I was listening to Brene Brown’s new blog today, and she was talking about how, at the start of a big change, you can burn yourself out on adrenaline. You go hard out of the gate, and then you hit a wall. I’m feeling a touch of that tonight.
I promised I’d post on the blog every day, perhaps taking Sunday off. But I’m a man of my word, and this is just a freakin’ blog, so consider this a placeholder, the day’s end thoughts of a tired man. It’s been quite a week. Damn.
I’ve heard about three deaths in the last 36 hours, two of them family, or might-as-well-be-family. They were elderly, it was there time, but still…two in a short period of time is a lot. I’ll probably write more about that.
Then, just now, there was Bill Withers. Didn’t know him, but quite a songwriter, and that always matters to me. Another older man, everyone’s got to go some time, but…damn.
I also connected with someone in New York who’s very special to me, who is down with what he thinks is COVID, and it’s pretty bad. My heart goes out to him.
On top of that, I’m seeing what fear can do to someone, and the implacability of anger, and how you can reach a point of no return with anyone. That’s feeling like yet another death as well. As in, there may be no Lazarus act. F*#k.

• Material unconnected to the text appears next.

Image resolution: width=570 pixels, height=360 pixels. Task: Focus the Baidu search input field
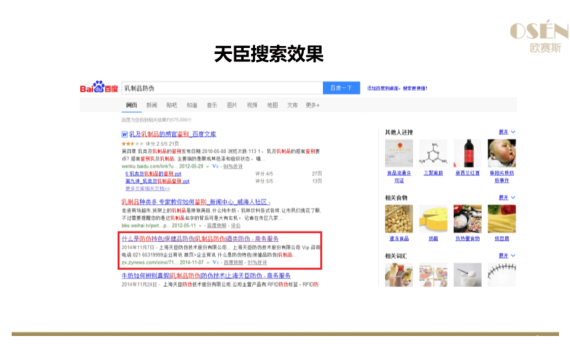[222, 88]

My heart goes out to everyone, everyone who’s suffering, COVID or not, fear of COVID, or just being dumb humans and setting yourself up for tragedy. Like, I go by Target on my bike, and there are dozens of people going in and out, no masks, and it’s like…are you paying attention? Then a friend reports on a party in East Sac, grown people, having a party like it’s no big deal. What is the…
Anyway, it’s all exhausting, isn’t it? Even the excitement, even the creativity, even the beautiful bike rides, even all the possibilities.
I’m so happy I can sleep. Some people can’t sleep very well right now. So at the end of the day, I’m grateful. I’m going to go to sleep right now.
Sweet dreams, everyone.
(OK, worst blog post ever. But I did it.)